*Requirements*: Retype the listing below line for line, changing nothing.
---
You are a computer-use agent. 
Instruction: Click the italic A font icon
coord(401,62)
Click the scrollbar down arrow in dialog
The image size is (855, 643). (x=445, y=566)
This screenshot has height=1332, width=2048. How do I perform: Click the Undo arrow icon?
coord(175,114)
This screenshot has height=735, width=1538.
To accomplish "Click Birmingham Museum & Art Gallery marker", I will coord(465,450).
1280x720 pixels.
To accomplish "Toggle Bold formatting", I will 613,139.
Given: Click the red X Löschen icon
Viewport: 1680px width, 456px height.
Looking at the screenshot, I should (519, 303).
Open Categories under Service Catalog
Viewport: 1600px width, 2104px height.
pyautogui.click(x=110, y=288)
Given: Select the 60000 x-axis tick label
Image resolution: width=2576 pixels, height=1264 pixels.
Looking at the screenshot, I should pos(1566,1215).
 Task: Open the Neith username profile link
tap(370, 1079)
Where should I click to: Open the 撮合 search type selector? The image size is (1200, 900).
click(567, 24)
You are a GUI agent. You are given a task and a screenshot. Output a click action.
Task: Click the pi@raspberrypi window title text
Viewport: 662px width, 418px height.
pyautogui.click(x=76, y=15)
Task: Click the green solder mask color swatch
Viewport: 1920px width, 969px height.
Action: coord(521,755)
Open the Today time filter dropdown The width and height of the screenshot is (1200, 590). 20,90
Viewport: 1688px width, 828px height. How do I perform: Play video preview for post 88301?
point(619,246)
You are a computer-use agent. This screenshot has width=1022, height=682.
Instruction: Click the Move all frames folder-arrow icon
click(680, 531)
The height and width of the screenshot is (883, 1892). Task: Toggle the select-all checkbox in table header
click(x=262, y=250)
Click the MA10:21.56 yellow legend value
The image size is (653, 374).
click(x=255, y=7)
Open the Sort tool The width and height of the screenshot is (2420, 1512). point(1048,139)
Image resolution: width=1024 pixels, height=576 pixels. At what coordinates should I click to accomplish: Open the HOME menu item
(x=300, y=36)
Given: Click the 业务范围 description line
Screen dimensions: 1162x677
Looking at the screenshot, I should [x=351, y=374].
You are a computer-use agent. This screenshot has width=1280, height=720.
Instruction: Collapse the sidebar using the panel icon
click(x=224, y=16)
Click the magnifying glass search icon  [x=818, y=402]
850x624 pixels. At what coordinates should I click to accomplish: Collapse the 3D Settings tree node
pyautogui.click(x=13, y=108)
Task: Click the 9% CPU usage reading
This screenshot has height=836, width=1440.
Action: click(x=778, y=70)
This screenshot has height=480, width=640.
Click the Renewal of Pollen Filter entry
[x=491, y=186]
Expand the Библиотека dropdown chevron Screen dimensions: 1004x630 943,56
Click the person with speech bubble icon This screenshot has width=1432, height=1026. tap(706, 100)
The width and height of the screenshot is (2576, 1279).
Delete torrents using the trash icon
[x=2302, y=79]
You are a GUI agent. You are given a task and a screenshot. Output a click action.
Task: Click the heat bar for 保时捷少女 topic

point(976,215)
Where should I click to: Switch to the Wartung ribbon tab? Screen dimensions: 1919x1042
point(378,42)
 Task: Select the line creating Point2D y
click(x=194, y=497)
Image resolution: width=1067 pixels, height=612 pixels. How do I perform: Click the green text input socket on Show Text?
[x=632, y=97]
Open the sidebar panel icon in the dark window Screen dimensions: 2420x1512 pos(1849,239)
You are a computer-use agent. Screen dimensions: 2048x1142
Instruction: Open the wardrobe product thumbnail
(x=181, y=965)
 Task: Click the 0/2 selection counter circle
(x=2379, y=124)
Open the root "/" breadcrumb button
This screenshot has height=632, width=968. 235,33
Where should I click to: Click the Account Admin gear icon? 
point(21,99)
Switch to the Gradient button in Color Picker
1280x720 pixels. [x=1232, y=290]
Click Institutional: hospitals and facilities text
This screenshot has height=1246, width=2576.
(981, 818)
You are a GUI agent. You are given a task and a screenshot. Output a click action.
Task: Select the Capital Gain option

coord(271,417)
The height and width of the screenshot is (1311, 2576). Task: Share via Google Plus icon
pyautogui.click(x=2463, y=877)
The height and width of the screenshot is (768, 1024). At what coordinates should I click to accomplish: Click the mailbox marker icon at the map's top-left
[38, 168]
---
*Result*:
You are a computer-use agent. 
Instruction: Click the italic A font icon
coord(401,62)
Click the scrollbar down arrow in dialog
The image size is (855, 643). (x=445, y=566)
This screenshot has height=1332, width=2048. How do I perform: Click the Undo arrow icon?
coord(175,114)
This screenshot has height=735, width=1538.
To accomplish "Click Birmingham Museum & Art Gallery marker", I will coord(465,450).
1280x720 pixels.
To accomplish "Toggle Bold formatting", I will 613,139.
Given: Click the red X Löschen icon
Viewport: 1680px width, 456px height.
Looking at the screenshot, I should (519, 303).
Open Categories under Service Catalog
Viewport: 1600px width, 2104px height.
pyautogui.click(x=110, y=288)
Given: Select the 60000 x-axis tick label
Image resolution: width=2576 pixels, height=1264 pixels.
Looking at the screenshot, I should pos(1566,1215).
 Task: Open the Neith username profile link
tap(370, 1079)
Where should I click to: Open the 撮合 search type selector? The image size is (1200, 900).
click(567, 24)
You are a GUI agent. You are given a task and a screenshot. Output a click action.
Task: Click the pi@raspberrypi window title text
Viewport: 662px width, 418px height.
pyautogui.click(x=76, y=15)
Task: Click the green solder mask color swatch
Viewport: 1920px width, 969px height.
Action: coord(521,755)
Open the Today time filter dropdown The width and height of the screenshot is (1200, 590). 20,90
Viewport: 1688px width, 828px height. How do I perform: Play video preview for post 88301?
point(619,246)
You are a computer-use agent. This screenshot has width=1022, height=682.
Instruction: Click the Move all frames folder-arrow icon
click(680, 531)
The height and width of the screenshot is (883, 1892). Task: Toggle the select-all checkbox in table header
click(x=262, y=250)
Click the MA10:21.56 yellow legend value
The image size is (653, 374).
click(x=255, y=7)
Open the Sort tool The width and height of the screenshot is (2420, 1512). point(1048,139)
Image resolution: width=1024 pixels, height=576 pixels. At what coordinates should I click to accomplish: Open the HOME menu item
(x=300, y=36)
Given: Click the 业务范围 description line
Screen dimensions: 1162x677
Looking at the screenshot, I should [x=351, y=374].
You are a computer-use agent. This screenshot has width=1280, height=720.
Instruction: Collapse the sidebar using the panel icon
click(x=224, y=16)
Click the magnifying glass search icon  [x=818, y=402]
850x624 pixels. At what coordinates should I click to accomplish: Collapse the 3D Settings tree node
pyautogui.click(x=13, y=108)
Task: Click the 9% CPU usage reading
This screenshot has height=836, width=1440.
Action: click(x=778, y=70)
This screenshot has height=480, width=640.
Click the Renewal of Pollen Filter entry
[x=491, y=186]
Expand the Библиотека dropdown chevron Screen dimensions: 1004x630 943,56
Click the person with speech bubble icon This screenshot has width=1432, height=1026. tap(706, 100)
The width and height of the screenshot is (2576, 1279).
Delete torrents using the trash icon
[x=2302, y=79]
You are a GUI agent. You are given a task and a screenshot. Output a click action.
Task: Click the heat bar for 保时捷少女 topic

point(976,215)
Where should I click to: Switch to the Wartung ribbon tab? Screen dimensions: 1919x1042
point(378,42)
 Task: Select the line creating Point2D y
click(x=194, y=497)
Image resolution: width=1067 pixels, height=612 pixels. How do I perform: Click the green text input socket on Show Text?
[x=632, y=97]
Open the sidebar panel icon in the dark window Screen dimensions: 2420x1512 pos(1849,239)
You are a computer-use agent. Screen dimensions: 2048x1142
Instruction: Open the wardrobe product thumbnail
(x=181, y=965)
 Task: Click the 0/2 selection counter circle
(x=2379, y=124)
Open the root "/" breadcrumb button
This screenshot has height=632, width=968. 235,33
Where should I click to: Click the Account Admin gear icon? 
point(21,99)
Switch to the Gradient button in Color Picker
1280x720 pixels. [x=1232, y=290]
Click Institutional: hospitals and facilities text
This screenshot has height=1246, width=2576.
(981, 818)
You are a GUI agent. You are given a task and a screenshot. Output a click action.
Task: Select the Capital Gain option

coord(271,417)
The height and width of the screenshot is (1311, 2576). Task: Share via Google Plus icon
pyautogui.click(x=2463, y=877)
The height and width of the screenshot is (768, 1024). At what coordinates should I click to accomplish: Click the mailbox marker icon at the map's top-left
[38, 168]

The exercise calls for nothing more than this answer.